BEGIN EXERCISE INPUTS

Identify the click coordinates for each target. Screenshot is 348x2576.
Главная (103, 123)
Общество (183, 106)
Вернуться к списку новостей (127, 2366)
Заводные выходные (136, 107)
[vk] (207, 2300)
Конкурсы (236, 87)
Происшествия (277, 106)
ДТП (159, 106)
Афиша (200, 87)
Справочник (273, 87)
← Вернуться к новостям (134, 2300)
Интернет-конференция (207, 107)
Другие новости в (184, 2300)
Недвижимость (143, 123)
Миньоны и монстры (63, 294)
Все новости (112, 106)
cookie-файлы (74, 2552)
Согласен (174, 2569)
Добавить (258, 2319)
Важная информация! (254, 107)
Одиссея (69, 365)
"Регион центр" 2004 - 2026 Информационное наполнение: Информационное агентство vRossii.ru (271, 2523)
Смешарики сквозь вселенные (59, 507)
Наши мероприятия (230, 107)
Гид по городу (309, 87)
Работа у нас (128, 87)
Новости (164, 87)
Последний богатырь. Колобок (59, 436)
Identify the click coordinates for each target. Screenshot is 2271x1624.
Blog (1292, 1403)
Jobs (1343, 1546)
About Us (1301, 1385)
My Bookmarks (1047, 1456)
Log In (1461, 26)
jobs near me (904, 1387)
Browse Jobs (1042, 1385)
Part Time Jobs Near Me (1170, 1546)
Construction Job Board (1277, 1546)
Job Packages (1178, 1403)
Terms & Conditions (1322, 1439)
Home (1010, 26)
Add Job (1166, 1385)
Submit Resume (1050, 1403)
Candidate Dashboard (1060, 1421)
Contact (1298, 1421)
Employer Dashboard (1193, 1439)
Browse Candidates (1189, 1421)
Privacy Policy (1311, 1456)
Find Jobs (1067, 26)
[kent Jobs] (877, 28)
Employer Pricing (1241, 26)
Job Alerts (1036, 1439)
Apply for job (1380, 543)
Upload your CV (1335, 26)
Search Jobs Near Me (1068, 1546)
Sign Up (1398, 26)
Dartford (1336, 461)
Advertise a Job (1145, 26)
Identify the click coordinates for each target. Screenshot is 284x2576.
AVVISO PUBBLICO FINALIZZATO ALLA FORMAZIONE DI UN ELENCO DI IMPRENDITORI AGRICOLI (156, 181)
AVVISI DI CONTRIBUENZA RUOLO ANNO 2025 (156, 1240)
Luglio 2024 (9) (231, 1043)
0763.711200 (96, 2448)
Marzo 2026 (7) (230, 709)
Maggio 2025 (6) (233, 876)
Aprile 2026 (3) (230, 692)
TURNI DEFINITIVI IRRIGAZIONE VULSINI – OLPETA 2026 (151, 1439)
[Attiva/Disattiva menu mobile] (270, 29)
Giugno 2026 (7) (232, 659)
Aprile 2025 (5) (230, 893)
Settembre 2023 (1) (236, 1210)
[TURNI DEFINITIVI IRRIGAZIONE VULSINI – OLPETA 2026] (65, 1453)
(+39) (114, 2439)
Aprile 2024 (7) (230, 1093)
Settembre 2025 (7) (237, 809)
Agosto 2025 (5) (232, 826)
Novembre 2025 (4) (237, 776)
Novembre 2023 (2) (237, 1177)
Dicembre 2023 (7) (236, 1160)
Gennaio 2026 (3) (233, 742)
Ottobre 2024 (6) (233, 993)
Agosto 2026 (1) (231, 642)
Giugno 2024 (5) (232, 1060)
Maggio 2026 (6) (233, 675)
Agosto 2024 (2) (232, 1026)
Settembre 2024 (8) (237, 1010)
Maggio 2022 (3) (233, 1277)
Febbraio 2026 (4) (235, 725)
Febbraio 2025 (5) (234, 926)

END EXERCISE INPUTS

ABOUT THIS TASK: Please write out the records from above, keeping every line exact.

EXERCISE RESULT:
Identify the click coordinates for each target. Screenshot is 348x2576.
Главная (103, 123)
Общество (183, 106)
Вернуться к списку новостей (127, 2366)
Заводные выходные (136, 107)
[vk] (207, 2300)
Конкурсы (236, 87)
Происшествия (277, 106)
ДТП (159, 106)
Афиша (200, 87)
Справочник (273, 87)
← Вернуться к новостям (134, 2300)
Интернет-конференция (207, 107)
Другие новости в (184, 2300)
Недвижимость (143, 123)
Миньоны и монстры (63, 294)
Все новости (112, 106)
cookie-файлы (74, 2552)
Согласен (174, 2569)
Добавить (258, 2319)
Важная информация! (254, 107)
Одиссея (69, 365)
"Регион центр" 2004 - 2026 Информационное наполнение: Информационное агентство vRossii.ru (271, 2523)
Смешарики сквозь вселенные (59, 507)
Наши мероприятия (230, 107)
Гид по городу (309, 87)
Работа у нас (128, 87)
Новости (164, 87)
Последний богатырь. Колобок (59, 436)
Identify the click coordinates for each target. Screenshot is 2271x1624.
Blog (1292, 1403)
Jobs (1343, 1546)
About Us (1301, 1385)
My Bookmarks (1047, 1456)
Log In (1461, 26)
jobs near me (904, 1387)
Browse Jobs (1042, 1385)
Part Time Jobs Near Me (1170, 1546)
Construction Job Board (1277, 1546)
Job Packages (1178, 1403)
Terms & Conditions (1322, 1439)
Home (1010, 26)
Add Job (1166, 1385)
Submit Resume (1050, 1403)
Candidate Dashboard (1060, 1421)
Contact (1298, 1421)
Employer Dashboard (1193, 1439)
Browse Candidates (1189, 1421)
Privacy Policy (1311, 1456)
Find Jobs (1067, 26)
[kent Jobs] (877, 28)
Employer Pricing (1241, 26)
Job Alerts (1036, 1439)
Apply for job (1380, 543)
Upload your CV (1335, 26)
Search Jobs Near Me (1068, 1546)
Sign Up (1398, 26)
Dartford (1336, 461)
Advertise a Job (1145, 26)
Identify the click coordinates for each target. Screenshot is 284x2576.
AVVISO PUBBLICO FINALIZZATO ALLA FORMAZIONE DI UN ELENCO DI IMPRENDITORI AGRICOLI (156, 181)
AVVISI DI CONTRIBUENZA RUOLO ANNO 2025 (156, 1240)
Luglio 2024 (9) (231, 1043)
0763.711200 (96, 2448)
Marzo 2026 (7) (230, 709)
Maggio 2025 (6) (233, 876)
Aprile 2026 (3) (230, 692)
TURNI DEFINITIVI IRRIGAZIONE VULSINI – OLPETA 2026 (151, 1439)
[Attiva/Disattiva menu mobile] (270, 29)
Giugno 2026 (7) (232, 659)
Aprile 2025 (5) (230, 893)
Settembre 2023 (1) (236, 1210)
[TURNI DEFINITIVI IRRIGAZIONE VULSINI – OLPETA 2026] (65, 1453)
(+39) (114, 2439)
Aprile 2024 (7) (230, 1093)
Settembre 2025 (7) (237, 809)
Agosto 2025 (5) (232, 826)
Novembre 2025 (4) (237, 776)
Novembre 2023 (2) (237, 1177)
Dicembre 2023 (7) (236, 1160)
Gennaio 2026 (3) (233, 742)
Ottobre 2024 (6) (233, 993)
Agosto 2026 (1) (231, 642)
Giugno 2024 (5) (232, 1060)
Maggio 2026 (6) (233, 675)
Agosto 2024 (2) (232, 1026)
Settembre 2024 (8) (237, 1010)
Maggio 2022 (3) (233, 1277)
Febbraio 2026 (4) (235, 725)
Febbraio 2025 (5) (234, 926)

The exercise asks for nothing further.